Unica prospettiva pacifica che riesco ad intravvedere è una rivoluzione dal basso. Una presa di coscienza della generalità delle persone di questo mondo che cambiare comportamenti convenga a tutti noi, per il nostro benessere di oggi (salute) e di domani (clima). In particolare, credo che il movimento degli adolescenti coalizzati intorno a Greta Thunberg negli scioperi per il clima possa rappresentare la vera speranza, sempre che riesca a mantenere la direzione senza sbandamenti.

Dal basso può emergere una rivoluzione delle coscienze che porti ad una rivoluzione dei comportamenti dei consumatori. Se i vegani, vegetariani, pescatariani, flexitariani saranno considerati modelli da imitare anziché, come spesso accade oggi, da compatire o deridere o da stigmatizzare come posizioni di fanatici, allora sì, il settore delle produzioni animali si sgonfierebbe per carenza di domanda e non ci sarebbe bisogno di politici coraggiosi, in grado di resistere alle lobby e al rischio di impopolarità.

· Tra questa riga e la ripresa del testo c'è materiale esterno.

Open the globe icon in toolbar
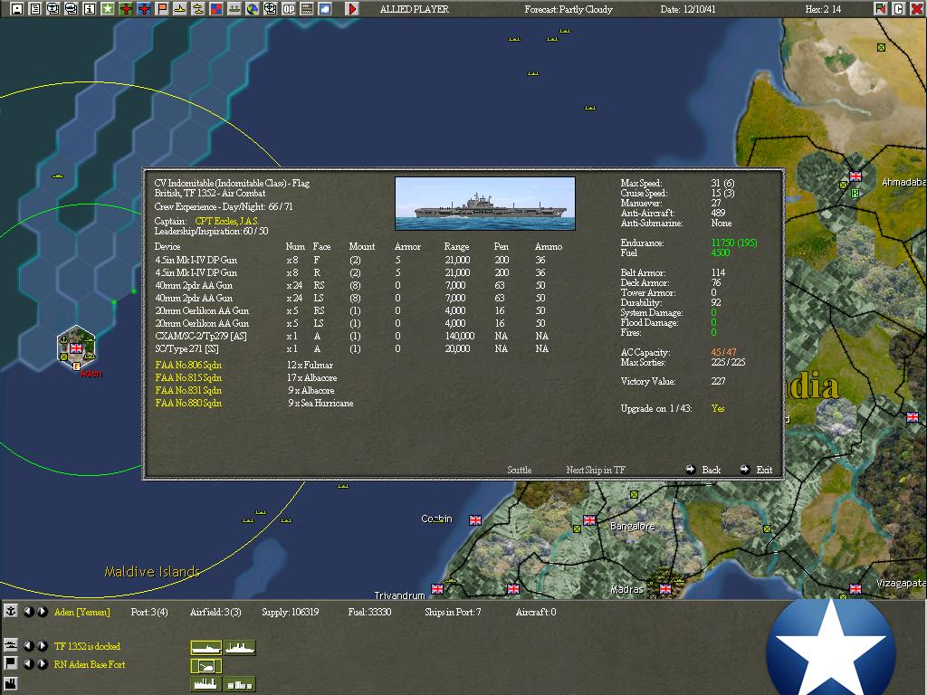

L’unica alternativa che vedo non è per nulla desiderabile né pacifica. La causa di un cambiamento radicale dei consumi potrebbe infatti essere un terzo conflitto globale; in realtà non sarebbe necessario che il Paese fosse impegnato direttamente in conflitti. Non sarebbero necessari bombardamenti, distruzioni, stragi di civili. Basterebbe un’interruzione o un forte rallentamento dei commerci internazionali ed anche in Paesi come l’Italia si porrebbe il problema se produrre mangimi per alimentare gli animali, in sostituzione delle attuali massicce importazioni, o utilizzare le terre per produrre alimenti per l’uomo.

Se venissero meno le importazioni di cereali dal Nord-America, di oleaginose dal Sud-America, o anche di grano dall’Ucraina, inevitabilmente lo sviluppo di un’agricoltura “autarchica” avvicinerebbe le diete degli italiani a quella universale proposta dalla EAT-Lancet Commission.

Se proprio dovessi scommettere, con un bel po’ di pessimismo, scommetterei sulla seconda ipotesi.